Макс Зингер

«Сигизмунд Леваневский»

Первое издание (1939)

[Глава XIV, 1937 год]

В первый же вечер, вернувшись из Америки, Леваневский беседовал с Байдуковым.

― Георгий Филиппович, какие новшества есть в нашем авиационном мире? ― спросил Леваневский.

― «НО-25», ― ответил Байдуков.

― А нет ли чего поновей?

― Имейте в виду, что «НО-25» теперь не узнать. Правда, скорость ее осталась прежней, но вся система маслопровода переделана в корне. На этой машине лететь можно.

― Не будем о ней говорить, ― сказал Леваневский. ― На ней я больше не полечу. Хватит с меня и одного раза.

― Есть еще болховитиновская машина, ― сказал Байдуков.

― Болховитиновская? ― оживился Леваневский. ― А какова дальность ее полета?

― Подходящая.

И летчики оживленно заговорили о болховитиновской машине.

― А вы со мной в болховитиновской полетите? ― пытливо взглянув на Байдукова, спросил Леваневский.

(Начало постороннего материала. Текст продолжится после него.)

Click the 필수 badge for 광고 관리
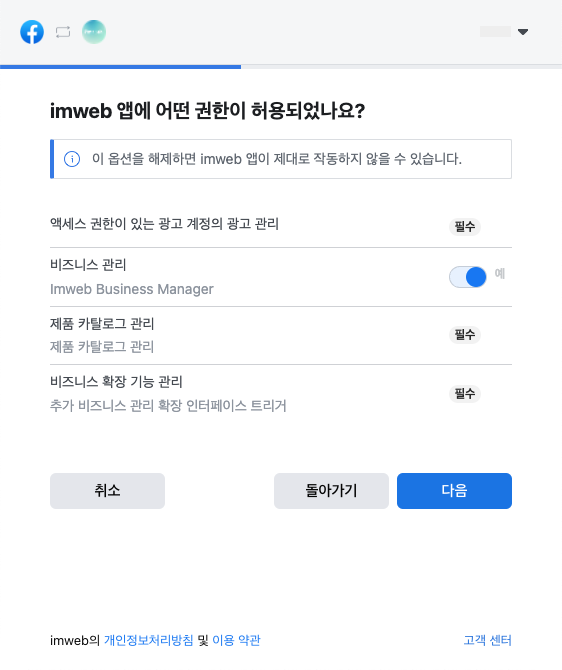562x670 pixels. click(x=465, y=226)
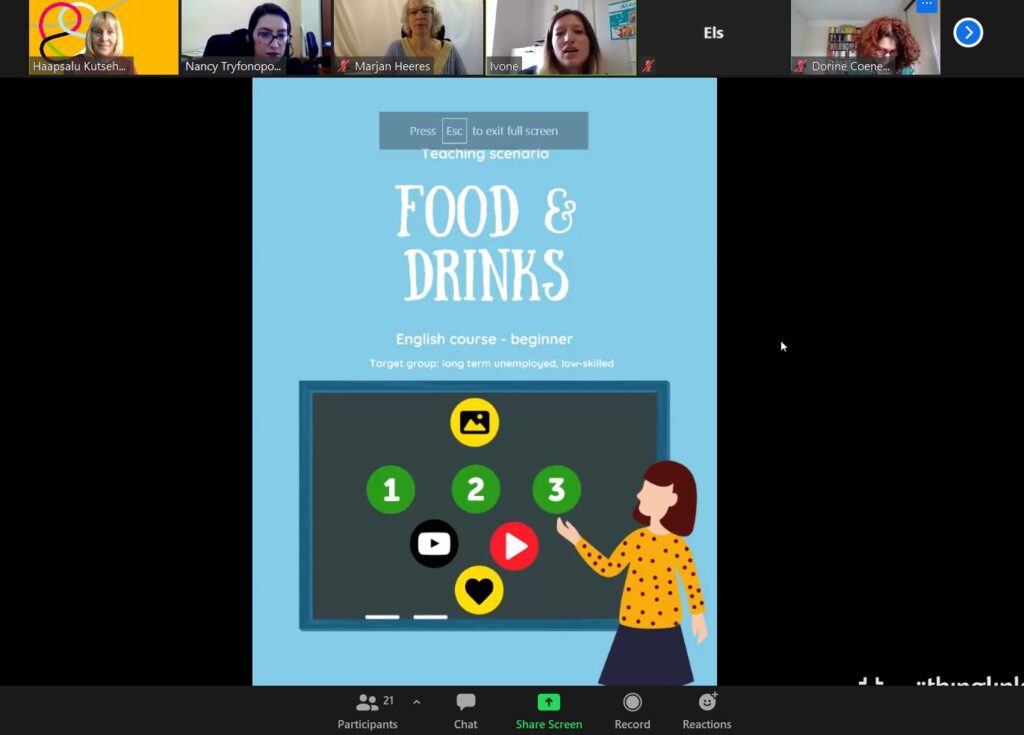This screenshot has height=735, width=1024.
Task: Select Haapsalu Kutseh's video thumbnail
Action: point(103,37)
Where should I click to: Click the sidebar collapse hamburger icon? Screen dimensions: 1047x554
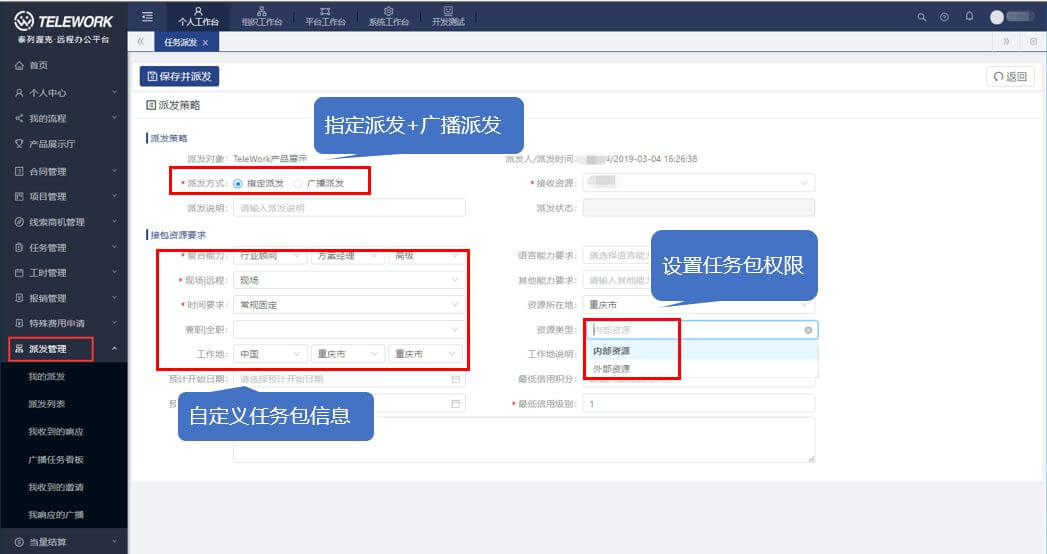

― Чкалов говорит, что на одномоторной машине ― сто процентов риска, а на четырехмоторной лететь через полюс так все четыреста процентов риску наберется, ― сказал Байдуков. ― Давайте полетим вместе лучше на «НО-25».

― Кто же вместе?

― Вы, конечно, Чкалов, Беляков и я.

― Это нам, пожалуй, тесно будет на одной машине, ― сказал Леваневский и заходил по комнате. Потом остановился у радиолы и пустил ее на полную громкость. В комнату [129] ворвались звуки крикливого европейского джаза. Разговаривать далее стало затруднительным.

Байдуков послушал немного музыку и собрался было уходить. Леваневский приглушил шум музыки и спросил:

― А вы летали на этой машине?

― Я на этой машине с Кастанаевым ставил международный рекорд на дальность с пятью тоннами груза.

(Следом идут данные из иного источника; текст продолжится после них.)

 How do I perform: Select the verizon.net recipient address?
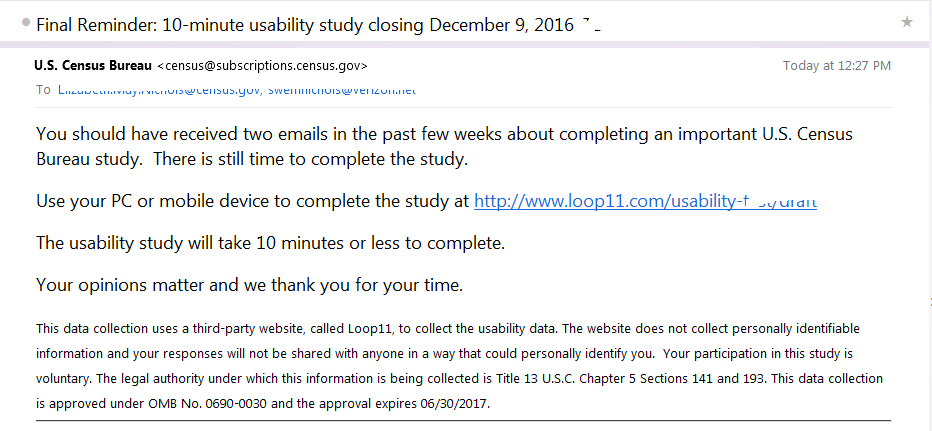341,90
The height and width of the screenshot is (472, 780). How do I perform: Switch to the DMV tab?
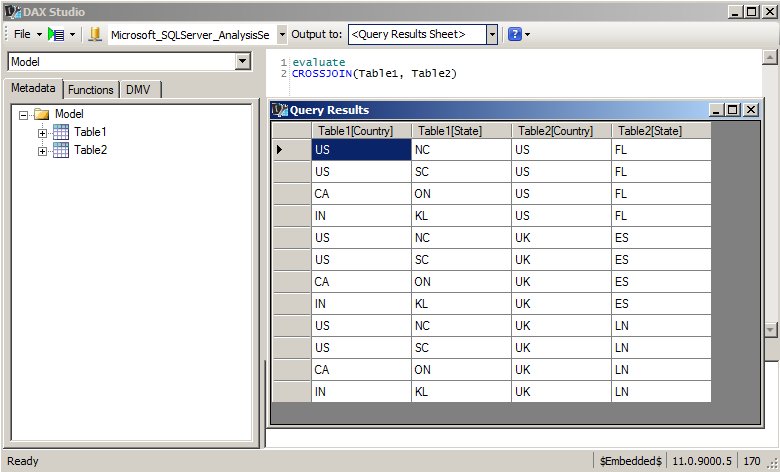[139, 90]
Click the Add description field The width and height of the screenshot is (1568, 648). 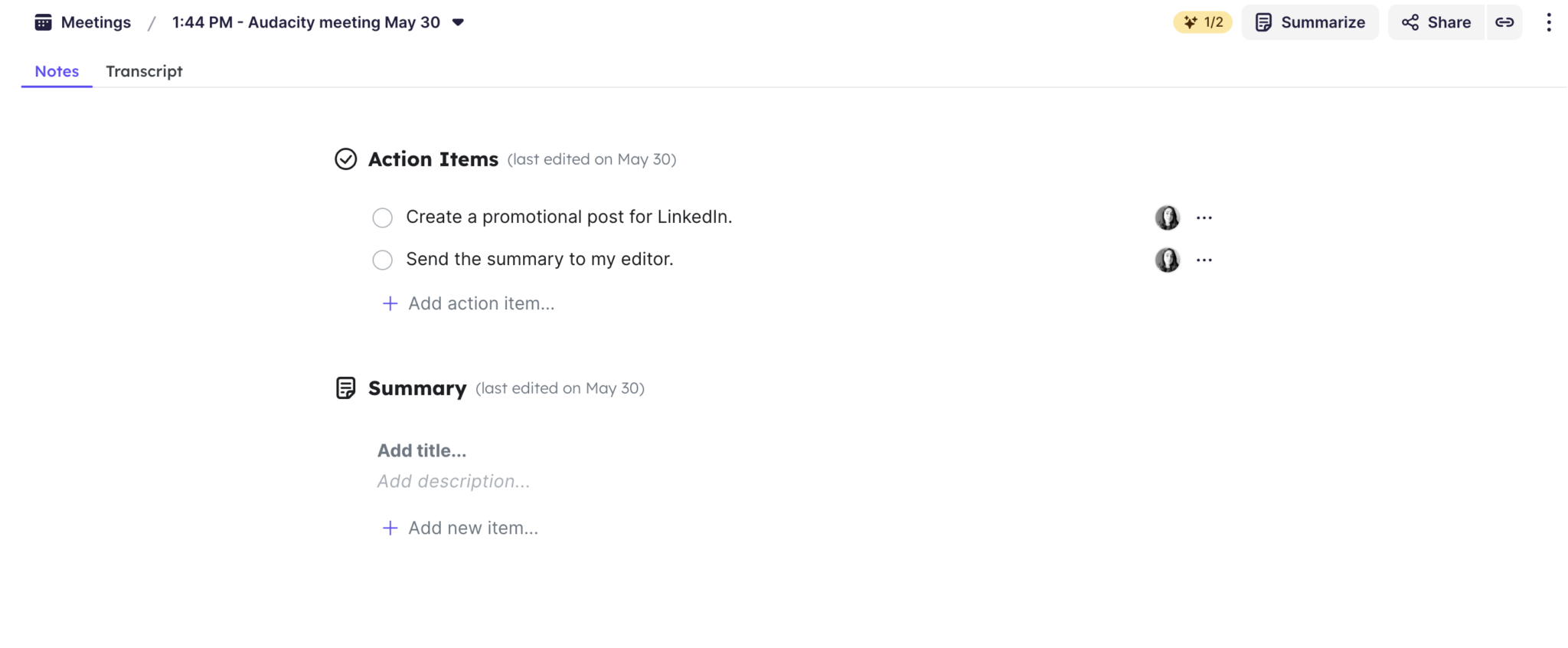click(x=453, y=481)
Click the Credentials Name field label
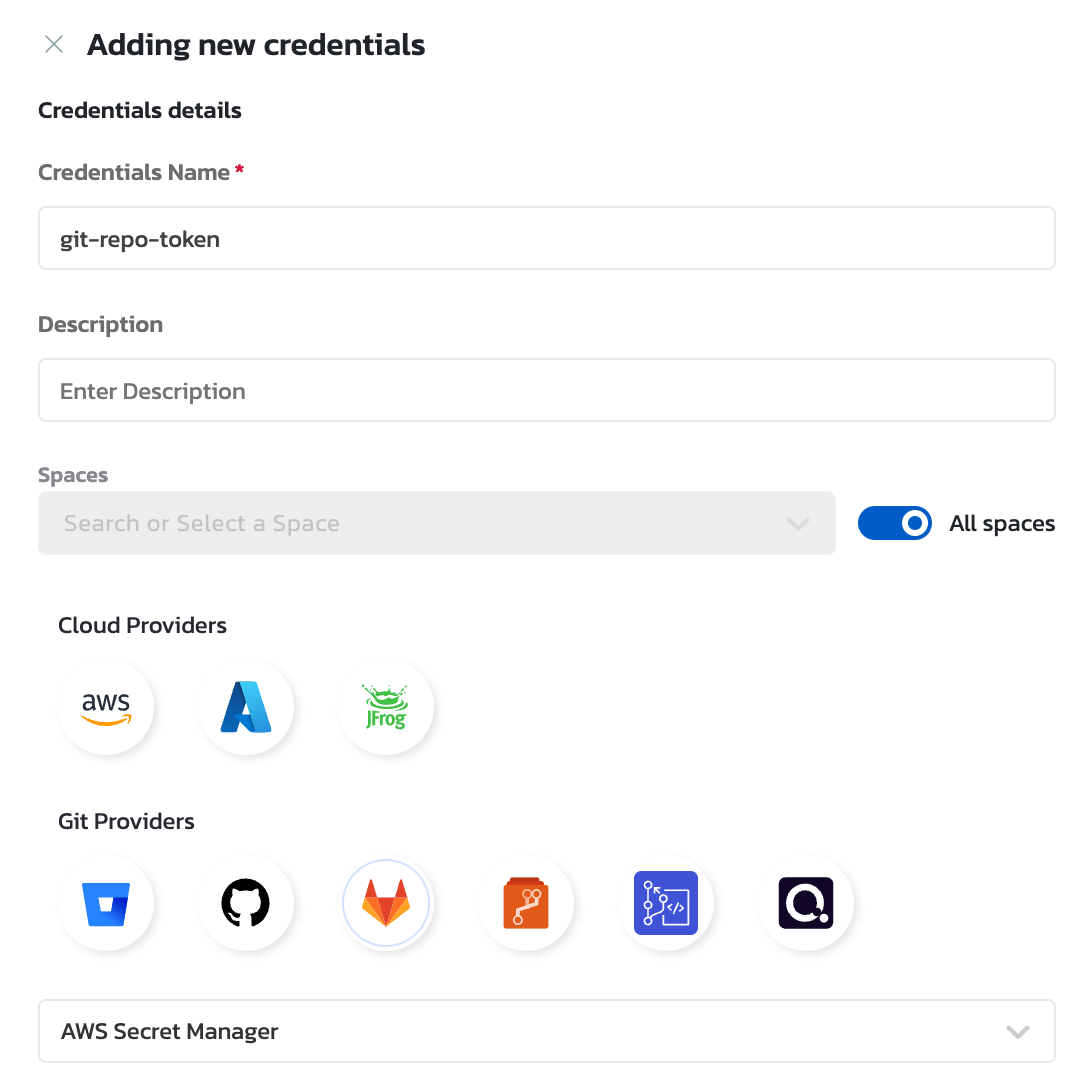The width and height of the screenshot is (1082, 1092). tap(134, 173)
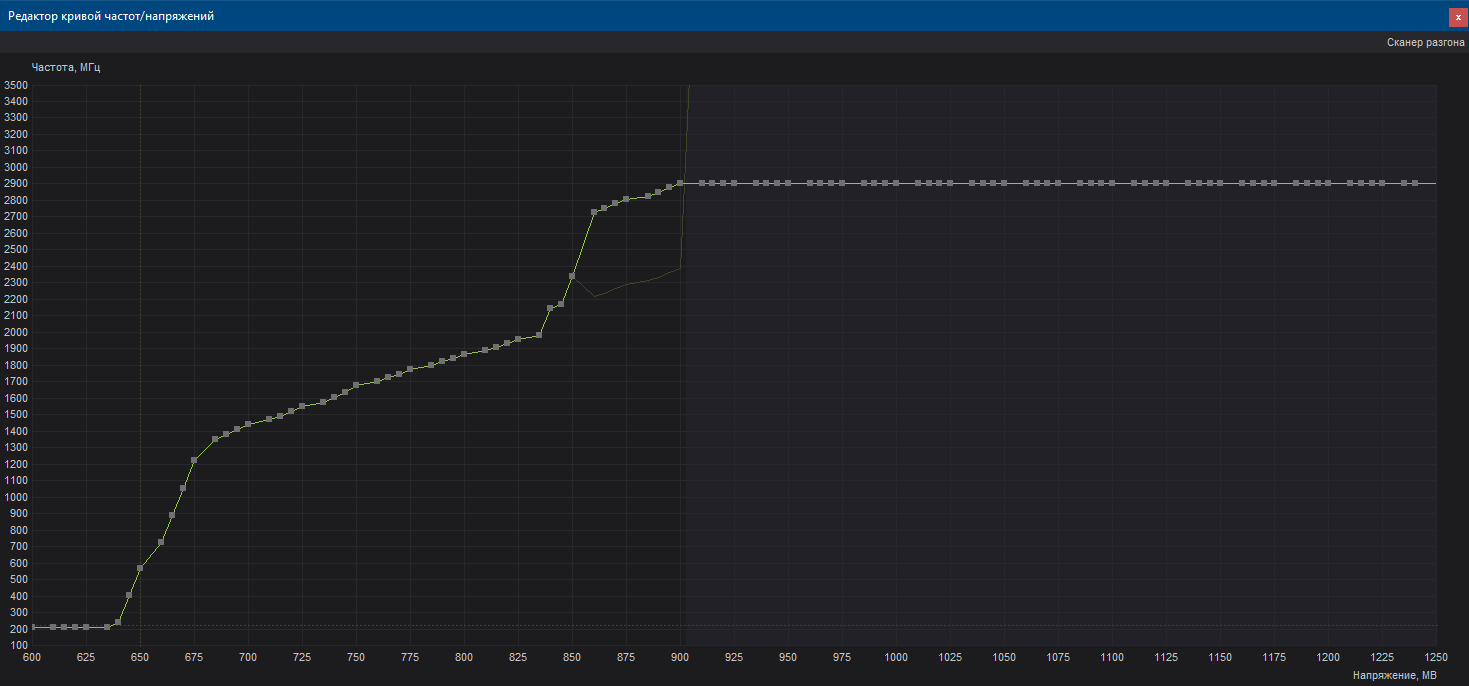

― С Кастанаевым? А каково ваше мнение об этом летчике?

― Хороший летчик, грамотный, ― ответил Байдуков. ― В тяжелую минуту не расплачется.

― Расскажите о нем поподробней.

― Ну, что можно сказать, ― начал Байдуков. ― В детстве он был подручным слесаря на Курской железной дороге, потом помощником шофера в автобазе, наконец машинистом. Его комсомол направил в Егорьевскую авиационную школу. Он сдал экстерном за весь курс и получил звание красного командира. Учился еще два года во второй летной школе и школе воздушного боя (по классу истребителей). И как летчик-истребитель служил в военно-воздушном флоте. Преподавал летное искусство. Испытывал военные самолеты. Был и в морской авиации. Работал, между прочим, с Громовым, Юмашевым, Спириным и Беляковым. Были разные случаи у Кастанаева: загорался самолет в воздухе, один раз отказали рули управления, отрывались лыжи и становились вертикально, всякие были номера, но Кастанаев выходил из положения, сажал машину на землю, не побив материальной части.

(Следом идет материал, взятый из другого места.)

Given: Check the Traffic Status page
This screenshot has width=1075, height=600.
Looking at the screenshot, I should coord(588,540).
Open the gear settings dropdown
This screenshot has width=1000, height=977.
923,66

― Это он с вами и участвовал в перелете на побитие международного рекорда?

― Да, мы задание выполнили совместно.

― Чорт возьми, вот ездишь по «культурным» местам и отстаешь от настоящей жизни. Не больно-то в заграничной прессе расписывают наши достижения в области авиации. Нигде за границей я об этом полете не слыхал и не читал. А полет интересный.

Байдуков простился с Леваневским и ушел домой. Через некоторое время к Леваневскому пришел Григорий Трофимович Побежимов.

Вспомнили о совместном путешествии, послушали радиомузыку, напились чаю. [130]

― Мне французские авиационные заводы очень понравились, ― сказал Побежимов в разговоре. ― Но когда я в Штаты попал и посмотрел американские заводы, то французские припомнились мне, как совсем провинциальные...

― Скажите, ― перевел вдруг Леваневский разговор на другую волновавшую его тему, ― кто с Кастанаевым летал из бортачей?

― Из бортачей? Годовиков.

― Вы его знаете?

― Как не знать Годовикова? Он старше меня. Он, как говорится, в авиационном деле зубы съел. Человек, можно сказать, поседел в воздухе. Немного у нас таких бортмехаников найдется. Он свою работу начинал еще до Октябрьской революции. Летал на «казанской смеси». Не знаю, вряд ли вам приходилось летать на подобном керосине. Это смесь бензина, спирта, ацетона и прочей химии. Тогда ведь, «в старину», за каждый подъем в воздух пассажирам деньги платили. По девяносто копеек на нос. И то желающих было маловато. Ведь не самолеты были, а гробы. Тогда-то и начинал Годовиков свою воздушную практику.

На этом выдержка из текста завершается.